Kraven the Hunter, tirer la chasse [Critique]

Ultime récidive pour Sony, qui torpille un méchant de l’homme-araignée de plus avec Kraven the Hunter, blockbuster bourrin et mal léché.
Fils d’un puissant trafiquant de drogue, Serguei Kravinoff a refusé de marcher dans les pas de son père. Désormais guidé par son sens de la justice, l’homme mène une vie de chasseur, bien décidé à mettre les criminels hors d’état de nuire.
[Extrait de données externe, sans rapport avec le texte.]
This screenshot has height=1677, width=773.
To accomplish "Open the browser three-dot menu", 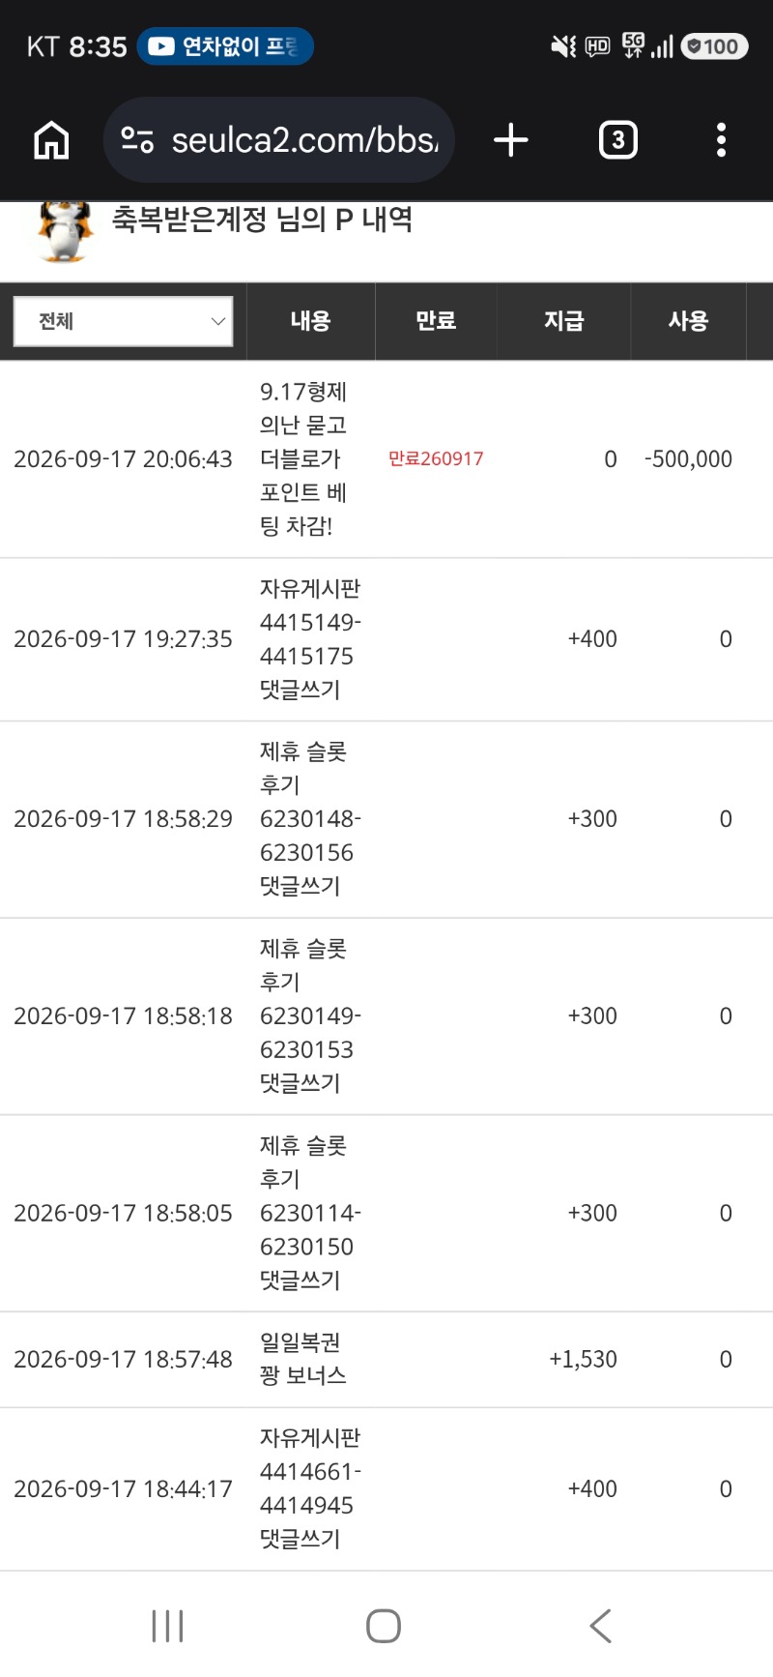I will (721, 140).
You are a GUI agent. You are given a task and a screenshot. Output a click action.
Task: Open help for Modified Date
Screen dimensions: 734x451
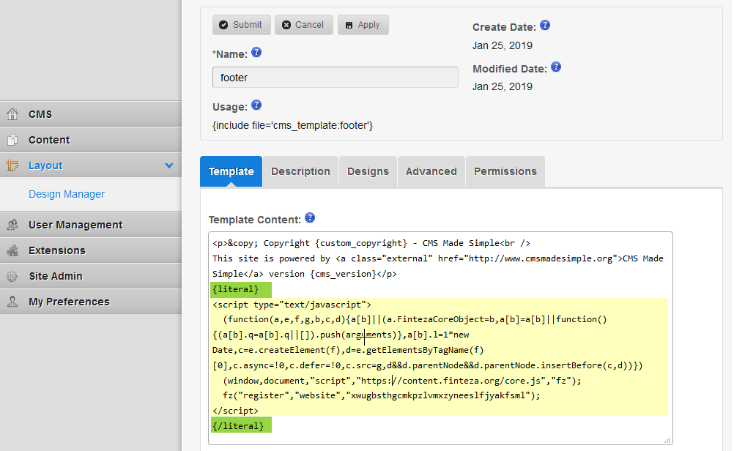click(x=556, y=67)
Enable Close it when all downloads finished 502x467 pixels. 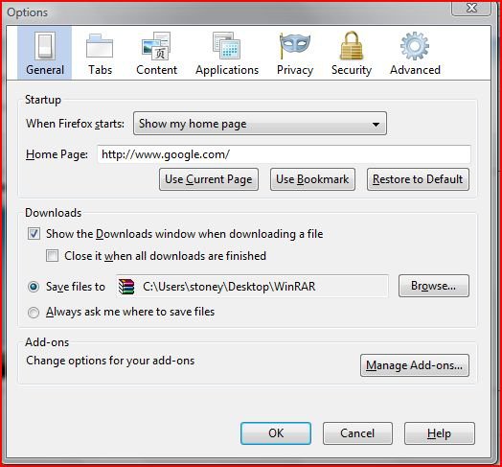click(x=52, y=256)
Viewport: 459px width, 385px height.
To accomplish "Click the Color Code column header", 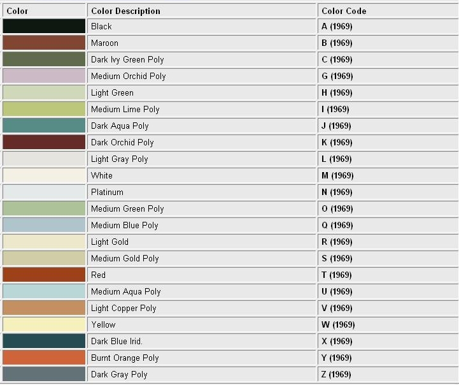I will 344,11.
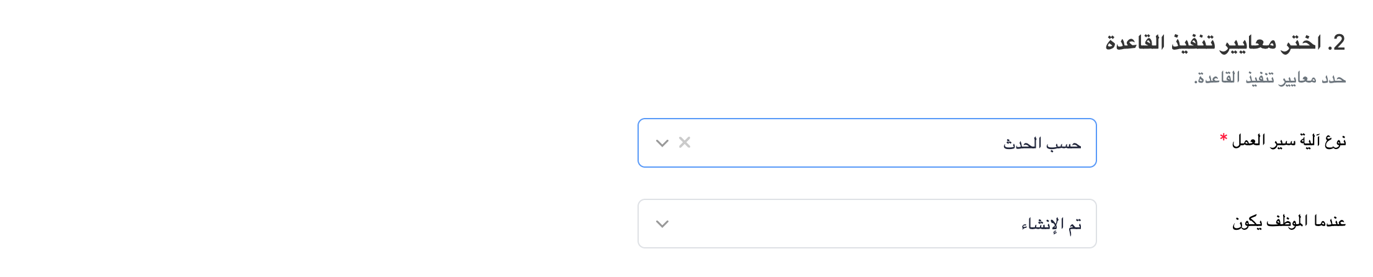Expand the workflow type dropdown chevron
This screenshot has width=1373, height=277.
click(x=662, y=143)
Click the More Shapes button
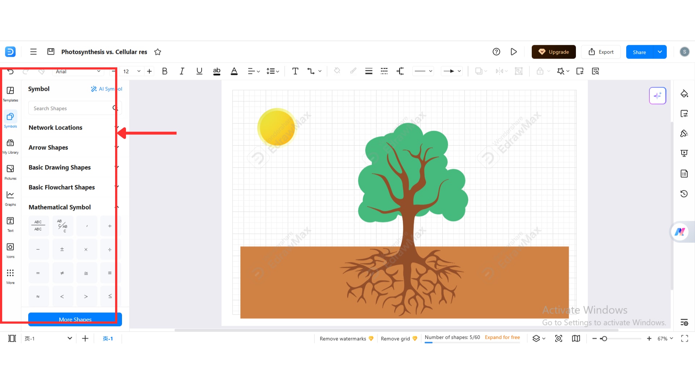 (x=75, y=319)

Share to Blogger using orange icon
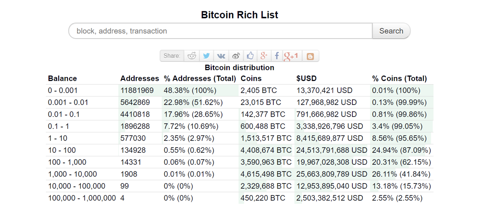pyautogui.click(x=310, y=56)
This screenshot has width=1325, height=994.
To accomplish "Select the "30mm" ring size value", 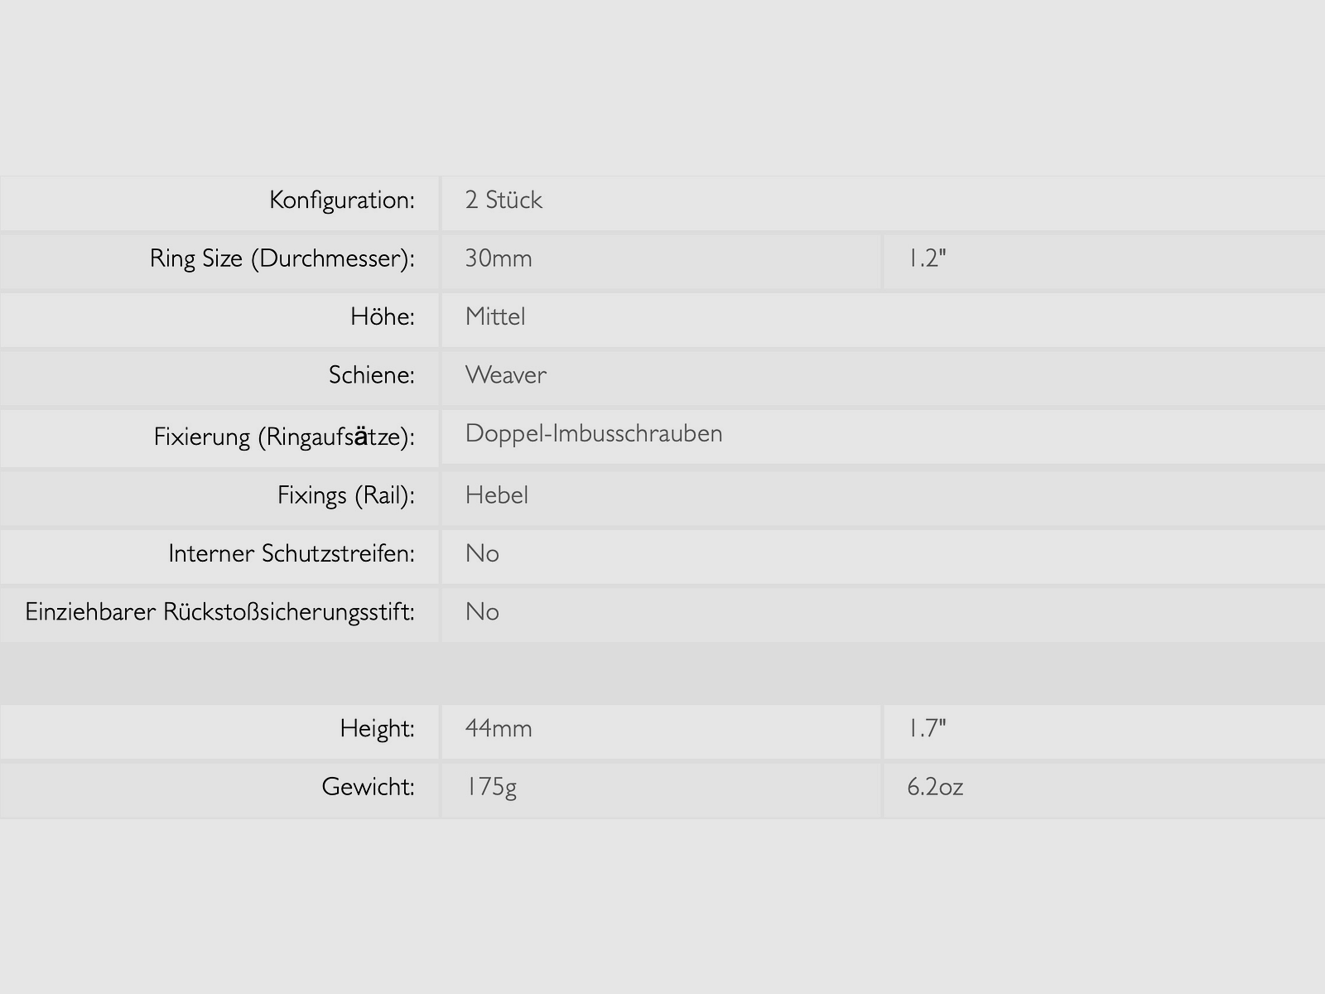I will [499, 258].
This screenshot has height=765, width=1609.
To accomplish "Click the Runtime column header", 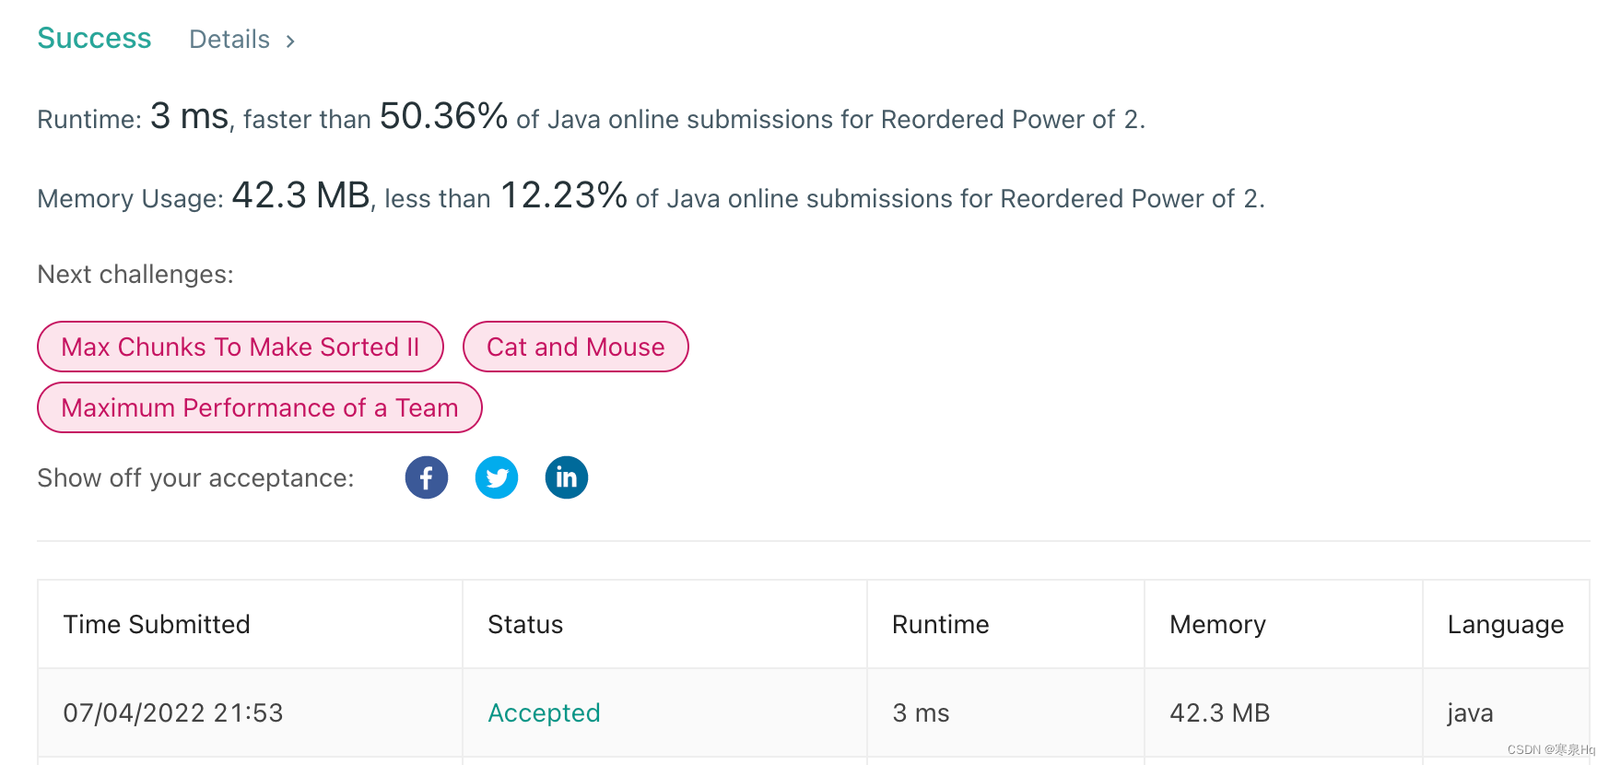I will click(x=940, y=624).
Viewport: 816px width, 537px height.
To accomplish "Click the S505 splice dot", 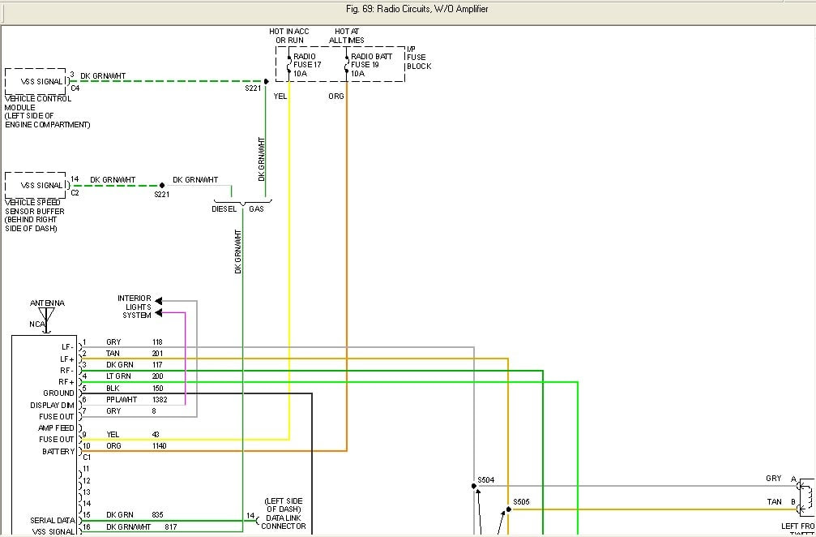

Aux dernières nouvelles, Sony aurait décidé de mettre un terme au carnage. Kraven the Hunter serait ainsi la dernière tentative du studio de faire croire à la pérennité de son univers de super-vilains sans super-héros, après un palmarès remarquable – trois médiocres Venom, un oubliable Morbius et un lamentable Madame Web – et avant un probable reboot. Encore une adaptation de comics à la légère, encore une origin story attendue, encore une opération à plus de cent-millions de dollars qui sent fort le blanchiment d’argent. Cerise sur le blockbuster Marvel : les exécutifs ont cette fois jeté leur dévolu sur J. C. Chandor, un ancien du cinéma indépendant américain, pour se porter garant de cette ultime boutade. Le bonhomme, qui n’avait pas donné signe de vie depuis sa transition (convaincante) vers le cinéma d’action en 2019, rejoint de ce fait la liste de ces cinéastes prometteurs appâtés par les usines à divertissement qui n’ont, à leurs yeux, d’utilité que le nom – placardé au générique comme un label de qualité. Il n’y a pour ainsi dire rien du réalisateur génial de Margin Call et A Most Violent Year dans ce spectacle d’abdominaux huilés, qui réarrange l’histoire de la célèbre némésis de l’homme-araignée pour que cette dernière gagne en sympathie auprès du public. Sergueï Kravinoff – dit Kraven – y conserve bien son titre de chasseur, mais il ne traque que les méchants braconniers qui lui rappellent un peu trop son père, oligarque russe qui ferait passer Dark Vador pour un parent modèle. Comme Venom avant lui, le protagoniste n’est donc ni un vilain (il ne tue que les criminels), ni un héros (il tue malgré tout), mais un anti-héros jouant les juges et bourreaux à l’aide de super-pouvoirs, empêtré dans un drame familial ronflant.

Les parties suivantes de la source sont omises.